- [Your objective] Return the records below from the line containing "Click the horizontal scrollbar below" onward, exactly, through and including the last line.

(Saved data entries)
━━━━━━━━━━━━━━━━━━━━━━━━━━━━━━
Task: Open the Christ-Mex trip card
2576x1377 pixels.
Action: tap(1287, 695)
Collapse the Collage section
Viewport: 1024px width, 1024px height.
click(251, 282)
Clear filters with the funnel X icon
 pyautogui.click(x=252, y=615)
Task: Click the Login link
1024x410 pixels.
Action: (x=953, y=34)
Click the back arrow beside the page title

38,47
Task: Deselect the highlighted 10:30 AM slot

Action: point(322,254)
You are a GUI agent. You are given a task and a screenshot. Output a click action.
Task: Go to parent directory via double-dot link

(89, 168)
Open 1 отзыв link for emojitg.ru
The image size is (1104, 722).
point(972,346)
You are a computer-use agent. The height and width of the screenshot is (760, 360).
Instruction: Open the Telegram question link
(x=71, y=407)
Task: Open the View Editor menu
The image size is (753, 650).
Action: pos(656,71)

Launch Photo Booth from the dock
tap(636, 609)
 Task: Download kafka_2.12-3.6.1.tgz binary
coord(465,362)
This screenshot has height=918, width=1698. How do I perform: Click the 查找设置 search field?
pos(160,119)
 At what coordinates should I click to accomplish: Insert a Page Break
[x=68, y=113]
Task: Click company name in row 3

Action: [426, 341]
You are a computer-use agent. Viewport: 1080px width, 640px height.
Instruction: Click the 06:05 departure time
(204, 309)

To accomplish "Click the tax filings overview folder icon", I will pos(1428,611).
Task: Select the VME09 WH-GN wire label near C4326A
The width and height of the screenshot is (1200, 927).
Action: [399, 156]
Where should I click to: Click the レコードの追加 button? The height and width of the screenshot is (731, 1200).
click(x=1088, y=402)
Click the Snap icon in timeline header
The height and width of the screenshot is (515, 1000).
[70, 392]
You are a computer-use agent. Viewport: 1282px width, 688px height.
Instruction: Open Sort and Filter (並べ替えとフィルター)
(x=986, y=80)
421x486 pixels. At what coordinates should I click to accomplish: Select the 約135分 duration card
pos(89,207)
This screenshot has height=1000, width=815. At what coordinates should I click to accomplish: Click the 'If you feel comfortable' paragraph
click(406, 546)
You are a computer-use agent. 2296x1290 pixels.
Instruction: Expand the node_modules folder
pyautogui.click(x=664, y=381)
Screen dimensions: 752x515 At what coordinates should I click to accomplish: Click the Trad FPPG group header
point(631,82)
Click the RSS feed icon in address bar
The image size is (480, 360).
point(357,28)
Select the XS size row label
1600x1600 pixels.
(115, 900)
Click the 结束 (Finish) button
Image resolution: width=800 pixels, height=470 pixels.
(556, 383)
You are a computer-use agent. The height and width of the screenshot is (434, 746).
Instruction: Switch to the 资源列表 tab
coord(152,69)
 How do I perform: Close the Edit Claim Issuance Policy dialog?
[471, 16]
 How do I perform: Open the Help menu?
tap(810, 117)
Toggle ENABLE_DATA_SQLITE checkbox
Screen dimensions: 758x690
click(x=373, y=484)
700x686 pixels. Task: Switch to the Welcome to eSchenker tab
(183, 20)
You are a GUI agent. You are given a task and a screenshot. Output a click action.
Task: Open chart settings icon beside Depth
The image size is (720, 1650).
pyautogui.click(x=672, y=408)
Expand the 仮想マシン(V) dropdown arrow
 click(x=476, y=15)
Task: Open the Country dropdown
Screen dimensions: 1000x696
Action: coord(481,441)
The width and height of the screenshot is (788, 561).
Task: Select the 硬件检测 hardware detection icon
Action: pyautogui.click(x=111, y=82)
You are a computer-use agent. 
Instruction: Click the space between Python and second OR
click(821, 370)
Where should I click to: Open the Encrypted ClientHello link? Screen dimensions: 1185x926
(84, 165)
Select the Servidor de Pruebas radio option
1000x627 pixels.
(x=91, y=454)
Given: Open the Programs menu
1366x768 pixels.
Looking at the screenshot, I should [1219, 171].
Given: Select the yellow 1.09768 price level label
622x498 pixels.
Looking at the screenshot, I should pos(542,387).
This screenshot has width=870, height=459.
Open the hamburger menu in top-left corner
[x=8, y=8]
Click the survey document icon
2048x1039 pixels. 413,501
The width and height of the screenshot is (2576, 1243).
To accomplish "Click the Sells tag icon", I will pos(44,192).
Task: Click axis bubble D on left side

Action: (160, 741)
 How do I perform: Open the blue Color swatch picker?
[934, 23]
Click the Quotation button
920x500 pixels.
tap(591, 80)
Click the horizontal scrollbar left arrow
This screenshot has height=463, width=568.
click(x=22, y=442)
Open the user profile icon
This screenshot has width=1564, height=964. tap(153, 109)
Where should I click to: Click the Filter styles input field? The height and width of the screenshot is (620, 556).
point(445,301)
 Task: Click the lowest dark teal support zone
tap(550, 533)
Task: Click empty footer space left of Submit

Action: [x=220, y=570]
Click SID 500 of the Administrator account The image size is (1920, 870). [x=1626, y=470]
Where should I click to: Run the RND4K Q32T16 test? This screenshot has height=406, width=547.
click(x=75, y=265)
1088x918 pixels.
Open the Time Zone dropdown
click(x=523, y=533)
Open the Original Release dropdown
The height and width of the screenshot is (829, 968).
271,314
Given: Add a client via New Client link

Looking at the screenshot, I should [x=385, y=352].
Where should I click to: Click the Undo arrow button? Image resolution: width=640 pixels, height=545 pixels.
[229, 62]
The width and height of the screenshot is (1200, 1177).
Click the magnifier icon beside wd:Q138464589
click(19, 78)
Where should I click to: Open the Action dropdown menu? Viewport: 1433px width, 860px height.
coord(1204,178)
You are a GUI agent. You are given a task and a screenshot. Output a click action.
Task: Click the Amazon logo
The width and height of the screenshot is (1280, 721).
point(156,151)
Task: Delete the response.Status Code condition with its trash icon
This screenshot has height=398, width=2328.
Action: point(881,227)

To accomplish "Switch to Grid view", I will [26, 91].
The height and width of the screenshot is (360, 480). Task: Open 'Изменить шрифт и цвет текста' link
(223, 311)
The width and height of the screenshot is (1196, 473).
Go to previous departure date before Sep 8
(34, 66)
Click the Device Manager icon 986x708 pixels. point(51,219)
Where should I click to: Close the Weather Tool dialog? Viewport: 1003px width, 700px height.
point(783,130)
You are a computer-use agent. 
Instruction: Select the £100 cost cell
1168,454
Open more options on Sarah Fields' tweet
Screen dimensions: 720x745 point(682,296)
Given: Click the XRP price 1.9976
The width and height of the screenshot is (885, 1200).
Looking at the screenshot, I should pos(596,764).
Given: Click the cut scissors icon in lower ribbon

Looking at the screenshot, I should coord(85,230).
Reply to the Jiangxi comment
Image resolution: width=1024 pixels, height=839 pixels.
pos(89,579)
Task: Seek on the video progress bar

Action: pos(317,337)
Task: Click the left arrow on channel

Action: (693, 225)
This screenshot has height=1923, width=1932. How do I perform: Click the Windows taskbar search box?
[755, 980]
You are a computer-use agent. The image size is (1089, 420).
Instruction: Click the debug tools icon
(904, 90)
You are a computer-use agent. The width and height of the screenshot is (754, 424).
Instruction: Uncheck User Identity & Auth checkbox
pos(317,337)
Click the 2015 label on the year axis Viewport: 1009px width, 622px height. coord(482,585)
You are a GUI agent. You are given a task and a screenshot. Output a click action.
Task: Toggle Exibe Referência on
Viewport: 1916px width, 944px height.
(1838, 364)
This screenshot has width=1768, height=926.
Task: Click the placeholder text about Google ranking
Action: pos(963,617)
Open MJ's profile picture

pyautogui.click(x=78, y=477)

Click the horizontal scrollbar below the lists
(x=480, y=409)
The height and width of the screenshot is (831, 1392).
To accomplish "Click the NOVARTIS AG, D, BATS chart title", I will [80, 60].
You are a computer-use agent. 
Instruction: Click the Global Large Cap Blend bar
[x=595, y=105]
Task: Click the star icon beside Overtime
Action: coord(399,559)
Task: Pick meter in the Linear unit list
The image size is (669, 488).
━━━━━━━━━━━━━━━━━━━━━━━━━━━━━━
- [Solution below]
Click the horizontal scrollbar below the lists
(x=480, y=409)
The height and width of the screenshot is (831, 1392).
To accomplish "Click the NOVARTIS AG, D, BATS chart title", I will [80, 60].
You are a computer-use agent. 
Instruction: Click the Global Large Cap Blend bar
[x=595, y=105]
Task: Click the star icon beside Overtime
Action: coord(399,559)
Task: Pick meter in the Linear unit list
The image size is (669, 488).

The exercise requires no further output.